[Alıntılanan Metin]:
——————

Bornovalı TEDAŞ’tan emekli arkadaşım Sevgi Seda, Evka3’teki yol ve kaldırım sorununu anlatmış, ‘Vatandaşın canı bu kadar kıymetsiz mi?’ diye yazmıştı.
Bir iki satırla anlatmaya çalışmıştım.
Öğrendiğime göre, Bornova Belediyesi asfalt ekipleri bu arada Niyazioğlu firması tarafından yıllardır işletilen, çalıştırılan şehirlerarası otobüs terminalinde hizmet veriyorlarmış.
Herhalde denetim elemanları da oradaydı!
İşletmeci de, şirketin adına Bornova Belediye Başkanına Dr. Mustafa İduğ’a teşekkür ediyor…
Bu kez beni yine bir ‘Sevgi’ Hanım aradı…
Ankaralı Sevgi Volkan Hanım belki tesadüfen benim yıllar önce yazdığım bir ’10 Ocak Çalışan Gazeteciler Günü’ ile ilgili bir yazımı bulmuş ve ‘Bravo gerçekleri yazdığınız için!’ diyerek, gençlerin ve insanların da bunları öğrenmesi lazım!’ diyerek bir hatırlatma yapıyor…
Şunları yazmışım;
Önce özetler!
HADİ CANIM SENDE!
*- Beşiktaş Belediyesi’nden asker mektuplarında geçen ‘Kestane kebap acele cevap!’ gibi yanıt geldi. Teşekkür edip kahveye bekliyorlar. İzmir’deki belediyeler mi? Hadi canım sende, hepsi ve danışmanları en iyisini biliyor.
*- Gerçek gazeteciler yani emekçiler ’10 Ocak Çalışan Gazeteciler’ gününü ne kutluyor, ne de davetlere katılıyor. Ama bazı kurumlar, kraldan daha fazla kralcı olarak bir takım isimleri çağırıp konuşturuyor, yemekler veriyor… Neden? Tabii ki reklamları yapılsın ve adları geçsin diye… Masraflar mı? Tabii ki halkın vergilerinden…
*- Bazı odalar, dernekler ya da sivil toplum örgütü olarak bildiklerimiz de davetler veriyor, gerçek gazetecileri de bir şekilde yanlarına alanların söylemlerine kanıp reklam toplantıları yapıyor.

——————

[Veri Kesiti]:
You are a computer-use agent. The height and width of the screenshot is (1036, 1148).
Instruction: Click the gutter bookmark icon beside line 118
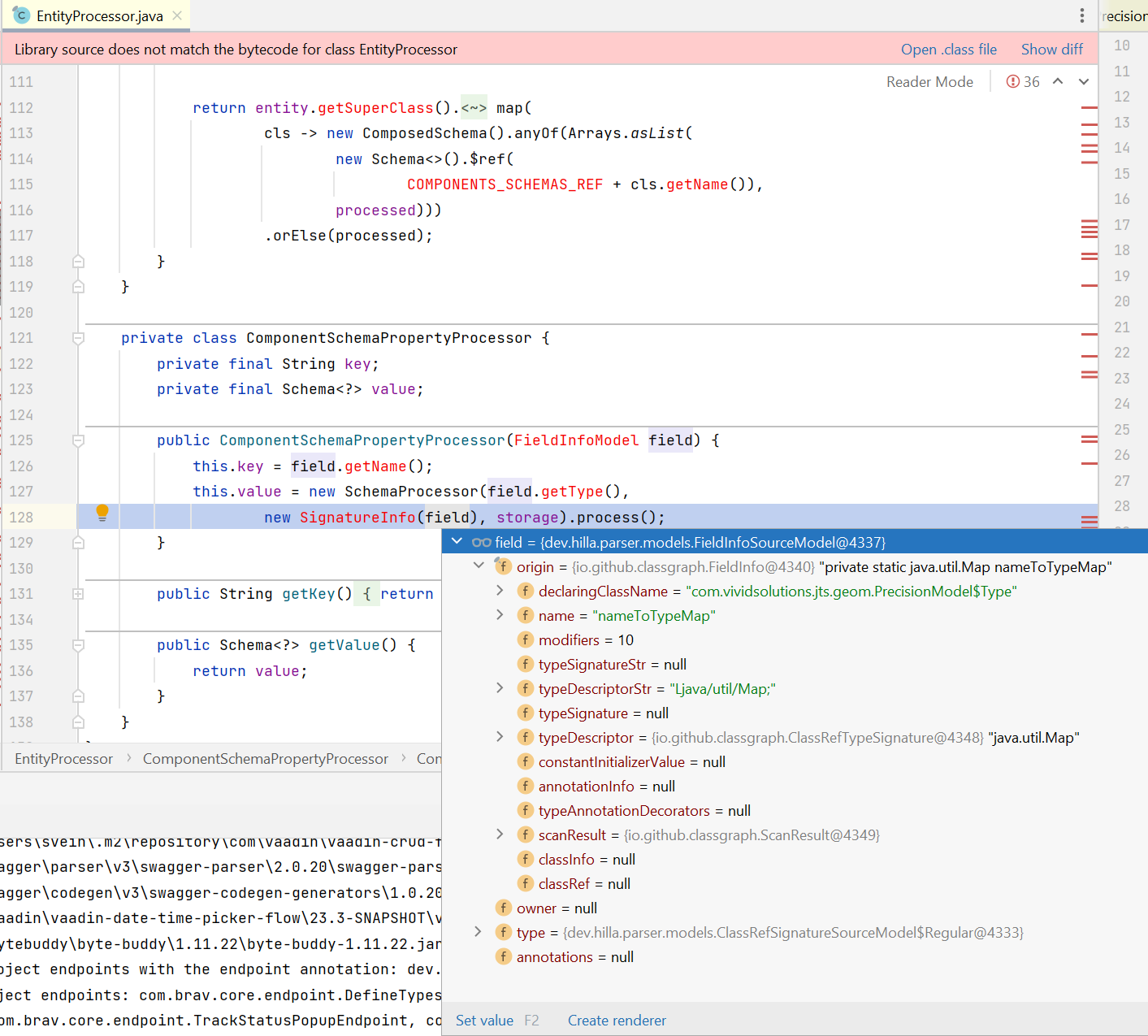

——————

[Talimatlarınız]: Alıntılanan metne göre Bornova Belediyesi asfalt ekipleri nerede hizmet veriyormuş?

[Görev Yanıtı]: Niyazioğlu firması tarafından yıllardır işletilen şehirlerarası otobüs terminalinde.